Rafael Casco is a surrealist style artist, born in Tegucigalpa, Honduras. In 1990 he received a degree as an art teacher from the National School of Fine Arts in Honduras and studied psychology at the National Autonomous University of Honduras. For many years he worked teaching art, English while all the time painting. He then went on to help children living on the street working as an Art Therapist at the Covenant House in Honduras. This work is what brought him to the United States and he worked as a volunteer teaching art to at risk children and adults with the YWCA in San Jose, California.

Since arriving in the United States, he has received multiple grants working for the Cento Hispano of East Tennessee teaching children to make intro cultural masks. For the past two years he works with the Tennessee Art Commission and Hola Hora Latina of Knoxville to collect and record culture, traditions and customs of people living in East Tennessee. He has also worked with the Tennessee Art Commission serving as a panelist for the Community Learning Committee reviewing and evaluating grant applications.

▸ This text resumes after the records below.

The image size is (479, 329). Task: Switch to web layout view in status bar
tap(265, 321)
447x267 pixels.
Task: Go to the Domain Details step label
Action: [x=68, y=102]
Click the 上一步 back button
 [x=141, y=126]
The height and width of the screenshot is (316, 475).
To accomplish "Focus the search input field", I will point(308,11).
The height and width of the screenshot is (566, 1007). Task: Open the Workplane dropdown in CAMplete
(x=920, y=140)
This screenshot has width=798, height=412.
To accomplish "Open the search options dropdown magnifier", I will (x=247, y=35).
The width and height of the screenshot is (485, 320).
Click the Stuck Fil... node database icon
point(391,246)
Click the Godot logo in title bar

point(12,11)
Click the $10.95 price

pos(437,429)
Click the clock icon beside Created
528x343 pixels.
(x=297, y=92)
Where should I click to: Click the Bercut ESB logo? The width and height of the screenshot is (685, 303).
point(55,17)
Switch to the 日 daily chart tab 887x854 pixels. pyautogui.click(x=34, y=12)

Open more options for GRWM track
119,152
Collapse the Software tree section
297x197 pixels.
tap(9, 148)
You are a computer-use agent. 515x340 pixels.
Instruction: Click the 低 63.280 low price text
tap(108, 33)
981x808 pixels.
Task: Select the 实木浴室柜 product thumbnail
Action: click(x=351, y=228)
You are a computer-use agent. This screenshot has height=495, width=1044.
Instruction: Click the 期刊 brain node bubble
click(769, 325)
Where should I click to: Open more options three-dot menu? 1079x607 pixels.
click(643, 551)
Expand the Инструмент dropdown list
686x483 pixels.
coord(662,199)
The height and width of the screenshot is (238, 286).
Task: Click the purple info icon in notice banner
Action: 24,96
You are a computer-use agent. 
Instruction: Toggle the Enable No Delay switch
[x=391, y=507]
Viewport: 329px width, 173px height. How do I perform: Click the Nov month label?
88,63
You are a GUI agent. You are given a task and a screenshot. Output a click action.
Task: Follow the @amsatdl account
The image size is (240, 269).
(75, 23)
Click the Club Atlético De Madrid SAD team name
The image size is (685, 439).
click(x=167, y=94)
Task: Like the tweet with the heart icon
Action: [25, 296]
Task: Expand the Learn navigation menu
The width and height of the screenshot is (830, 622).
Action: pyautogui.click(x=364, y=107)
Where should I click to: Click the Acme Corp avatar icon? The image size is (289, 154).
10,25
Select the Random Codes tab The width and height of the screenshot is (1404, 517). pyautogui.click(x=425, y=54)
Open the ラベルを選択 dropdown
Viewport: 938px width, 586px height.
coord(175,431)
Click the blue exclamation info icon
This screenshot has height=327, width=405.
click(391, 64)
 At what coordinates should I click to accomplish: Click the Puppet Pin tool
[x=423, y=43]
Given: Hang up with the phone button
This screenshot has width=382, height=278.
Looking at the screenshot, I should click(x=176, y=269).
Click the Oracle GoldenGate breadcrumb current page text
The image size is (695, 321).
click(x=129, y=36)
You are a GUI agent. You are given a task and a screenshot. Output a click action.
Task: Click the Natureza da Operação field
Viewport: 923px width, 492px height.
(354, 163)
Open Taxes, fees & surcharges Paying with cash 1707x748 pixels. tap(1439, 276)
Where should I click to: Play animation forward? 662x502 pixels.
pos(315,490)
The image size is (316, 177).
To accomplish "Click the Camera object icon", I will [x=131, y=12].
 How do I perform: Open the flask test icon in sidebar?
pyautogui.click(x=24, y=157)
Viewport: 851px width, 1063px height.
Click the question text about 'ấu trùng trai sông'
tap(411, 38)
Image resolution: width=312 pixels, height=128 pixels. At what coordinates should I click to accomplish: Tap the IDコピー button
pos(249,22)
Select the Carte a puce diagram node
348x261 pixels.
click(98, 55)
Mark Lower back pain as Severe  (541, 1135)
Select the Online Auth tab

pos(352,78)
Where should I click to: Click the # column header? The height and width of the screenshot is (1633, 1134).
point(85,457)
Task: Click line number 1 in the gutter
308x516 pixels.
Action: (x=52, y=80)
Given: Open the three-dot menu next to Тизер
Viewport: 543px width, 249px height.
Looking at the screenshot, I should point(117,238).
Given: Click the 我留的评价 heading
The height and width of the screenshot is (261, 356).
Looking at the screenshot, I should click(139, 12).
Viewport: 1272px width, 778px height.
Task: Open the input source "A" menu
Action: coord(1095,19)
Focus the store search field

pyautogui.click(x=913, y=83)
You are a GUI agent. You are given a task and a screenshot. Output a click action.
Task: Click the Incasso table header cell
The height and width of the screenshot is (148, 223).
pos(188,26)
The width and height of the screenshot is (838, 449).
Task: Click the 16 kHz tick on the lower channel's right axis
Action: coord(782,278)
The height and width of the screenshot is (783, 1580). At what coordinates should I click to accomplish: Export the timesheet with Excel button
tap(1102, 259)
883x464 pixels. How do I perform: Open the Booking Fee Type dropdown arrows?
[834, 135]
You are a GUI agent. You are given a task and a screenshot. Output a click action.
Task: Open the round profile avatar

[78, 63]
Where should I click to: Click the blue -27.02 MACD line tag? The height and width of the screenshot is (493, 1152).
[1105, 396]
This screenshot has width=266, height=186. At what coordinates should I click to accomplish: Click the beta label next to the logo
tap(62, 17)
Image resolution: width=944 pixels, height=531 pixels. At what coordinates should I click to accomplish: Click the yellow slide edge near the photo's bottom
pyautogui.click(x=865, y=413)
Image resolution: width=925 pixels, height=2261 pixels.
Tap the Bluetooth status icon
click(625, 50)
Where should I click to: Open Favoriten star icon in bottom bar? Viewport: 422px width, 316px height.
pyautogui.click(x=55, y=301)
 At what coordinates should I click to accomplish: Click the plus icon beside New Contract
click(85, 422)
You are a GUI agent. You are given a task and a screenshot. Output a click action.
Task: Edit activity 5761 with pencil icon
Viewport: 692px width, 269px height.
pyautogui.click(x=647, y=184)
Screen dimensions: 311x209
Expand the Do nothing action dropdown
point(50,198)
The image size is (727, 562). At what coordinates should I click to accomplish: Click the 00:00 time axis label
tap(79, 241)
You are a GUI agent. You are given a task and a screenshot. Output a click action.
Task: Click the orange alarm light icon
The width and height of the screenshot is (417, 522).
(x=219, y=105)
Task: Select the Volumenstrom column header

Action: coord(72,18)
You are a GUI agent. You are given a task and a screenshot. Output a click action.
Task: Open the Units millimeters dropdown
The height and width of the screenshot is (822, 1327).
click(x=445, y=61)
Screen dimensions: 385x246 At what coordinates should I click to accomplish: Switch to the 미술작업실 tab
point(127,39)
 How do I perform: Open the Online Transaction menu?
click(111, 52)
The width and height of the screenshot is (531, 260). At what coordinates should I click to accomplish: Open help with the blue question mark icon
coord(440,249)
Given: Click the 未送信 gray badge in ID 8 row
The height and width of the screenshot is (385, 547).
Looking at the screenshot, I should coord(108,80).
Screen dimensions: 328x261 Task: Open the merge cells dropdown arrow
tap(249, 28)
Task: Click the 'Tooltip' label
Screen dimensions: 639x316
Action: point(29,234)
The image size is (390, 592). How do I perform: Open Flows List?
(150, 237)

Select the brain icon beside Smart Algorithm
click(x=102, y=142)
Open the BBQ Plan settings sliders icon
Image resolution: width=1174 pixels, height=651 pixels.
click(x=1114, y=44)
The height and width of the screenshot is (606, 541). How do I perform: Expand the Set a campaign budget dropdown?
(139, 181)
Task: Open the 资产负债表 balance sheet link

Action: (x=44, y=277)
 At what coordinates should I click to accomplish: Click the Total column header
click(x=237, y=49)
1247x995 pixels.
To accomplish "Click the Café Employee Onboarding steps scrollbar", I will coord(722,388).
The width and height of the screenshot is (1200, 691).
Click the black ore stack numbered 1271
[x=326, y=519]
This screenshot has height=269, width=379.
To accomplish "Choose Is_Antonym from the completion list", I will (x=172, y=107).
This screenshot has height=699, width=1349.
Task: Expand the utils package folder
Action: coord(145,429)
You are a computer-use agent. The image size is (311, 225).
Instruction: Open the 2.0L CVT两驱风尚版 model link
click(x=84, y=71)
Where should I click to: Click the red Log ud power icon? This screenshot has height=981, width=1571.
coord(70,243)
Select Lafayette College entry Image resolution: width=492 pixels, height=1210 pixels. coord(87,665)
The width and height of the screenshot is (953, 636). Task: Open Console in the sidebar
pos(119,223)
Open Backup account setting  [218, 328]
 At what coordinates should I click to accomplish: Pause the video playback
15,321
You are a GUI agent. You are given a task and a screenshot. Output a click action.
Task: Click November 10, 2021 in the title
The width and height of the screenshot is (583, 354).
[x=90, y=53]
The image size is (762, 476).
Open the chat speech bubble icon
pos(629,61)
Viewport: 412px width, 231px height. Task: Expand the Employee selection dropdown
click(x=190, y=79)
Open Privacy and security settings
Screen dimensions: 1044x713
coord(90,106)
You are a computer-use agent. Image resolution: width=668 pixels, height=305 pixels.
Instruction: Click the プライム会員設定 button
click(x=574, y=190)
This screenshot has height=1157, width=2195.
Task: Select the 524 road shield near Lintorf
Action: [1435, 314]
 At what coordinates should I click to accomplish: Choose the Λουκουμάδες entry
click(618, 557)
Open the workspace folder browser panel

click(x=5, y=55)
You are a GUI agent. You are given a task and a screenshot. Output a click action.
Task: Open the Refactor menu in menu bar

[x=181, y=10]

Throughout the years he has continued to paint his surrealist style paintings. He works as an Artist on Location with the Knoxville Museum of Art. In 2010 he received an Artist in Residency from the Tennessee Art and Cultural Alliance. The Following year he won an Award of Merit, for his piece Tree of Life at the Sevier County Biennial Exhibition at Arrowmont School of Arts and Crafts. In 2011 he was selected by Arrowmont School to participate with select artists to exhibit at the Sevier County Invitational. In that same year he was awarded an Honorable Mention for his painting the Book of Law at the Tennessee Art Association Juried Exhibition.